**Stored data entries**:
□ □ □

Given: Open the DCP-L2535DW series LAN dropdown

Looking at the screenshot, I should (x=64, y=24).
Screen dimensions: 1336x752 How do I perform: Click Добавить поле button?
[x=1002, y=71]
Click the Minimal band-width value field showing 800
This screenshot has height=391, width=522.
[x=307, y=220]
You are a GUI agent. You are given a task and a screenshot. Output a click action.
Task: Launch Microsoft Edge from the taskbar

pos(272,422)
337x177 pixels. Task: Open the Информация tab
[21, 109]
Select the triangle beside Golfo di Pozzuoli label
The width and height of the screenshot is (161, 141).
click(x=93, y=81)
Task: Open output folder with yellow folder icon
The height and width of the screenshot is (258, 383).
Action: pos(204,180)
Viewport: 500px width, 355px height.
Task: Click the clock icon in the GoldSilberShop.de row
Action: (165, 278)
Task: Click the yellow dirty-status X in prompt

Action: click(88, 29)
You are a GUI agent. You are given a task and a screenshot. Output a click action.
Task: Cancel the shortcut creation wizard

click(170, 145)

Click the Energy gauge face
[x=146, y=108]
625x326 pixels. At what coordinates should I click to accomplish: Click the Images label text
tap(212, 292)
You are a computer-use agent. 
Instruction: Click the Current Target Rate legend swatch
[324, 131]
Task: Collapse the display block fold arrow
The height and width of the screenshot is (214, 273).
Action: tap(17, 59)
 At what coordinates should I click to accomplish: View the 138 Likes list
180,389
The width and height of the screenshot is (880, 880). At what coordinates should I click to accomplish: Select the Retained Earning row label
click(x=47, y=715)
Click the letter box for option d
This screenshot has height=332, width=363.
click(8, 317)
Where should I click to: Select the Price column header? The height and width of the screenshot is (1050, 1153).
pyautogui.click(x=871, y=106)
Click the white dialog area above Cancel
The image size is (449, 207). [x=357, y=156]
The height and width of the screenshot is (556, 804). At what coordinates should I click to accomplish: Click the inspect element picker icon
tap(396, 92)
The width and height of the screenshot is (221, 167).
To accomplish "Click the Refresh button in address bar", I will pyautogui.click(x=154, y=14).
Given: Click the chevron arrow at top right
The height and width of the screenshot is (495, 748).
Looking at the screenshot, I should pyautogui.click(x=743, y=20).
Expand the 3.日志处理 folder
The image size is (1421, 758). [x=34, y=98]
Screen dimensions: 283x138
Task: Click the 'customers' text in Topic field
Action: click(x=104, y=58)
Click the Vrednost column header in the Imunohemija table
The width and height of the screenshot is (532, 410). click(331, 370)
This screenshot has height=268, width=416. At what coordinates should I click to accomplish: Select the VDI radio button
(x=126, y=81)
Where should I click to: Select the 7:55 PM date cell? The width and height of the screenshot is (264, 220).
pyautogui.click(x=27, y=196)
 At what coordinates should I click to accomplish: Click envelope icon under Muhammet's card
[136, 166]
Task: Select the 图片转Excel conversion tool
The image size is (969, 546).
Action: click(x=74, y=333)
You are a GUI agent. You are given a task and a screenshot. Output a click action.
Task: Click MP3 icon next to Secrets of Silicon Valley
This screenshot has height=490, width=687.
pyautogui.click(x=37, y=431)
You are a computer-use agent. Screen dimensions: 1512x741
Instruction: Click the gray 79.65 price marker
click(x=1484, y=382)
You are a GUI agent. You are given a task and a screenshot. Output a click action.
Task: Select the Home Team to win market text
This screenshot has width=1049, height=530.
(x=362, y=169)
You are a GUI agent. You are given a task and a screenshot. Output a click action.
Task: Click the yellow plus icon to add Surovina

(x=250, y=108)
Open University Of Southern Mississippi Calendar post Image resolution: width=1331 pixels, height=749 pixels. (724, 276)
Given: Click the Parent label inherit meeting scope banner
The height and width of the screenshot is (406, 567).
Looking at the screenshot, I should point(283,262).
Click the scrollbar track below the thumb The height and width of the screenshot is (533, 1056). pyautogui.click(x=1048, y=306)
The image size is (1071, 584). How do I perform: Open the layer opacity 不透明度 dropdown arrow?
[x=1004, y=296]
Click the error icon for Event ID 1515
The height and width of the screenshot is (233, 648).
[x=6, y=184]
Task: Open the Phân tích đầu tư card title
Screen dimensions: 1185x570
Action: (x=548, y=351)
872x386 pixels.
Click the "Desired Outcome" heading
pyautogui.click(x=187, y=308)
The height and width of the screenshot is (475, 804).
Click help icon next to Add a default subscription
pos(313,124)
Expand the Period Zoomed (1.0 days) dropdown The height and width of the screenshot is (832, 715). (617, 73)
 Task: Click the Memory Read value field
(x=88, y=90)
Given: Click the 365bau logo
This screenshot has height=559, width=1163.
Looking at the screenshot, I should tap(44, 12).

□ □ □

**Exercise aim**: Output the records above, each one exactly, with none left out.

**Solution to this exercise**:
Given: Open the DCP-L2535DW series LAN dropdown

Looking at the screenshot, I should (x=64, y=24).
Screen dimensions: 1336x752 How do I perform: Click Добавить поле button?
[x=1002, y=71]
Click the Minimal band-width value field showing 800
This screenshot has height=391, width=522.
[x=307, y=220]
You are a GUI agent. You are given a task and a screenshot. Output a click action.
Task: Launch Microsoft Edge from the taskbar

pos(272,422)
337x177 pixels. Task: Open the Информация tab
[21, 109]
Select the triangle beside Golfo di Pozzuoli label
The width and height of the screenshot is (161, 141).
click(x=93, y=81)
Task: Open output folder with yellow folder icon
The height and width of the screenshot is (258, 383).
Action: pos(204,180)
Viewport: 500px width, 355px height.
Task: Click the clock icon in the GoldSilberShop.de row
Action: (165, 278)
Task: Click the yellow dirty-status X in prompt

Action: click(88, 29)
You are a GUI agent. You are given a task and a screenshot. Output a click action.
Task: Cancel the shortcut creation wizard

click(170, 145)

Click the Energy gauge face
[x=146, y=108]
625x326 pixels. At what coordinates should I click to accomplish: Click the Images label text
tap(212, 292)
You are a computer-use agent. 
Instruction: Click the Current Target Rate legend swatch
[324, 131]
Task: Collapse the display block fold arrow
The height and width of the screenshot is (214, 273).
Action: tap(17, 59)
 At what coordinates should I click to accomplish: View the 138 Likes list
180,389
The width and height of the screenshot is (880, 880). At what coordinates should I click to accomplish: Select the Retained Earning row label
click(x=47, y=715)
Click the letter box for option d
This screenshot has height=332, width=363.
click(8, 317)
Where should I click to: Select the Price column header? The height and width of the screenshot is (1050, 1153).
pyautogui.click(x=871, y=106)
Click the white dialog area above Cancel
The image size is (449, 207). [x=357, y=156]
The height and width of the screenshot is (556, 804). At what coordinates should I click to accomplish: Click the inspect element picker icon
tap(396, 92)
The width and height of the screenshot is (221, 167).
To accomplish "Click the Refresh button in address bar", I will pyautogui.click(x=154, y=14).
Given: Click the chevron arrow at top right
The height and width of the screenshot is (495, 748).
Looking at the screenshot, I should pyautogui.click(x=743, y=20).
Expand the 3.日志处理 folder
The image size is (1421, 758). [x=34, y=98]
Screen dimensions: 283x138
Task: Click the 'customers' text in Topic field
Action: click(x=104, y=58)
Click the Vrednost column header in the Imunohemija table
The width and height of the screenshot is (532, 410). click(331, 370)
This screenshot has height=268, width=416. At what coordinates should I click to accomplish: Select the VDI radio button
(x=126, y=81)
Where should I click to: Select the 7:55 PM date cell? The width and height of the screenshot is (264, 220).
pyautogui.click(x=27, y=196)
 At what coordinates should I click to accomplish: Click envelope icon under Muhammet's card
[136, 166]
Task: Select the 图片转Excel conversion tool
The image size is (969, 546).
Action: click(x=74, y=333)
You are a GUI agent. You are given a task and a screenshot. Output a click action.
Task: Click MP3 icon next to Secrets of Silicon Valley
This screenshot has height=490, width=687.
pyautogui.click(x=37, y=431)
You are a computer-use agent. Screen dimensions: 1512x741
Instruction: Click the gray 79.65 price marker
click(x=1484, y=382)
You are a GUI agent. You are given a task and a screenshot. Output a click action.
Task: Select the Home Team to win market text
This screenshot has width=1049, height=530.
(x=362, y=169)
You are a GUI agent. You are given a task and a screenshot. Output a click action.
Task: Click the yellow plus icon to add Surovina

(x=250, y=108)
Open University Of Southern Mississippi Calendar post Image resolution: width=1331 pixels, height=749 pixels. (724, 276)
Given: Click the Parent label inherit meeting scope banner
The height and width of the screenshot is (406, 567).
Looking at the screenshot, I should point(283,262).
Click the scrollbar track below the thumb The height and width of the screenshot is (533, 1056). pyautogui.click(x=1048, y=306)
The image size is (1071, 584). How do I perform: Open the layer opacity 不透明度 dropdown arrow?
[x=1004, y=296]
Click the error icon for Event ID 1515
The height and width of the screenshot is (233, 648).
[x=6, y=184]
Task: Open the Phân tích đầu tư card title
Screen dimensions: 1185x570
Action: (x=548, y=351)
872x386 pixels.
Click the "Desired Outcome" heading
pyautogui.click(x=187, y=308)
The height and width of the screenshot is (475, 804).
Click help icon next to Add a default subscription
pos(313,124)
Expand the Period Zoomed (1.0 days) dropdown The height and width of the screenshot is (832, 715). (617, 73)
 Task: Click the Memory Read value field
(x=88, y=90)
Given: Click the 365bau logo
This screenshot has height=559, width=1163.
Looking at the screenshot, I should tap(44, 12).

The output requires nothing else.